Takam, un Camerounais de 28 ans, est arrivé en Sicile il y a près de deux ans. Aujourd’hui, il vit dans un centre pour migrants d’Ostuni – un de ceux que Matteo Salvini n’a pas encore fait fermer – aux côtés de Maliens, de Gambiens et de Pakistanais, mais aussi d’autres Camerounais et Sénégalais. A la recherche d’un emploi (le dernier qu’il a trouvé lui a laissé un goût amer, puisque le patron d’un restaurant l’a exploité sans le payer, ndlr), Takam attend le résultat de son recours auprès de l’administration après le rejet de son dossier de demande de papiers. Parti du Cameroun «à cause de menaces», le jeune homme n’avait pas l’intention de rejoindre l’Europe. Selon lui, il s’est retrouvé embarqué dans un groupe d’autres migrants refoulés d’Algérie et a suivi le mouvement depuis la Libye. Cette expérience, il ne la souhaite à personne et c’est une des raisons pour lesquelles Takam comprend et soutient la politique de Salvini. «Je ne peux pas encourager les gens qui le font (traverser la Méditerranée, ndlr). C’est vrai que Salvini a des mots durs à propos des migrants, mais il veut le bien des Italiens. Il faut savoir le prendre. Je le soutiens, même si je n’approuve pas les termes qu’il emploie.»

Takam vit dans un centre situé derrière la gare d’Ostuni. © Florence Perret

Selon Takam, il est parfaitement normal que le ministre de l’Intérieur souhaite fermer les ports et partager la charge des arrivées de réfugiés. En somme, les sauvetages encourageraient les départs. «Si les autres pays refusent de laisser entrer les bateaux de secours, pourquoi l’Italie devrait-elle accepter? s’interroge-t-il. La véritable issue est d’informer les Africains que l’Europe n’est pas l’Eldorado. Il faut que les ONG fassent passer le message et cessent d’encourager cela. Il faut les empêcher d’aller sur l’eau.»
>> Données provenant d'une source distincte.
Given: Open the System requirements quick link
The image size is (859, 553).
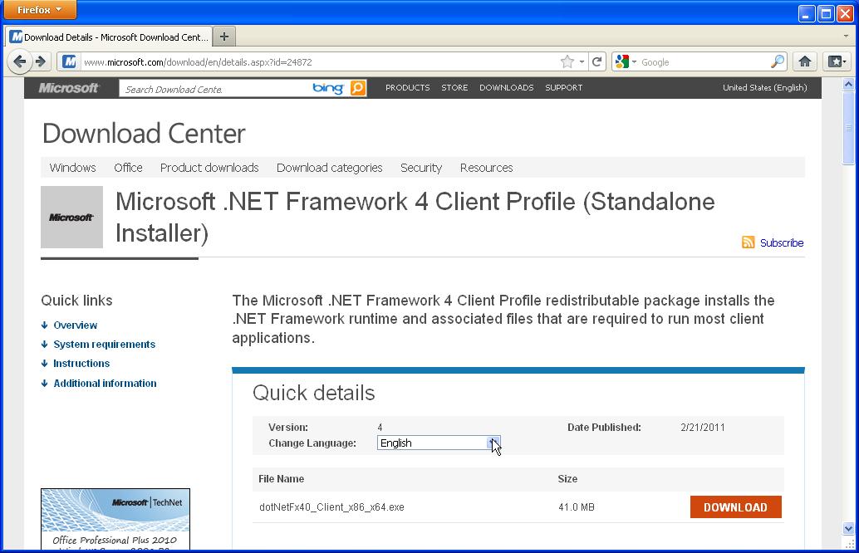Looking at the screenshot, I should pos(103,344).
Comme Takam – et contrairement à la position souvent relayée par les médias – beaucoup pensent que le gouvernement actuel agit pour le bien de la population et notamment de la plus pauvre, avec l’adoption, en janvier dernier, du revenu de citoyenneté et de la réforme des retraites. Dans le Sud, qui affiche un taux de chômage important (20% contre 8% au Nord annoncés en 2017), cette proposition a su faire mouche. Cependant, cette partie du pays ne va pas aussi mal que son voisin d’en haut aime à le dire. Notamment grâce au boom touristique et à l’amélioration de sa réputation. Le Sud châtié, tant décrié, tant accusé, tant relégué au rang de paria, veut prendre sa revanche.

Aujourd’hui, le Sud a su démolir le plafond de verre. Matera, la grandiose, véritable chrysalide, en est le porte-drapeau. Longtemps considérée comme «la honte de l’Italie» elle a été désignée capitale européenne de la culture pour 2019, braquant les projecteurs du continent sur le bout de la Botte. Le tourisme a toujours représenté une part importante de l’économie dans cette région, mais jamais autant qu’aujourd’hui.

Cette revanche galvanise même les expatriés. L’Italie du sud voit revenir les jeunes qu’elle avait laissé partir. Armés du bagage de la découverte, de l’apprentissage d’autres savoirs et d’autres langues, beaucoup de jeunes reviennent désormais pour participer à la restauration de l’image de leur région. «Le problème du Sud était le manque de compétences des jeunes, explique Saverio, devenu guide touristique à Craco. Moi je suis parti pour apprendre et j’ai souhaité revenir parce qu’il y a beaucoup de choses à faire pour rétablir la situation.»

Comme Saverio, beaucoup de jeunes reviennent et profitent de l’intérêt retrouvé du monde pour leur bout de pays afin de devenir guides, influenceurs touristiques sur les réseaux sociaux, ou ouvrir des auberges, des bars et des Bed and Breakfast. Reprendre le flambeau de leurs aînés. Les absents sont devenus des présents qui ont cessé d’attendre.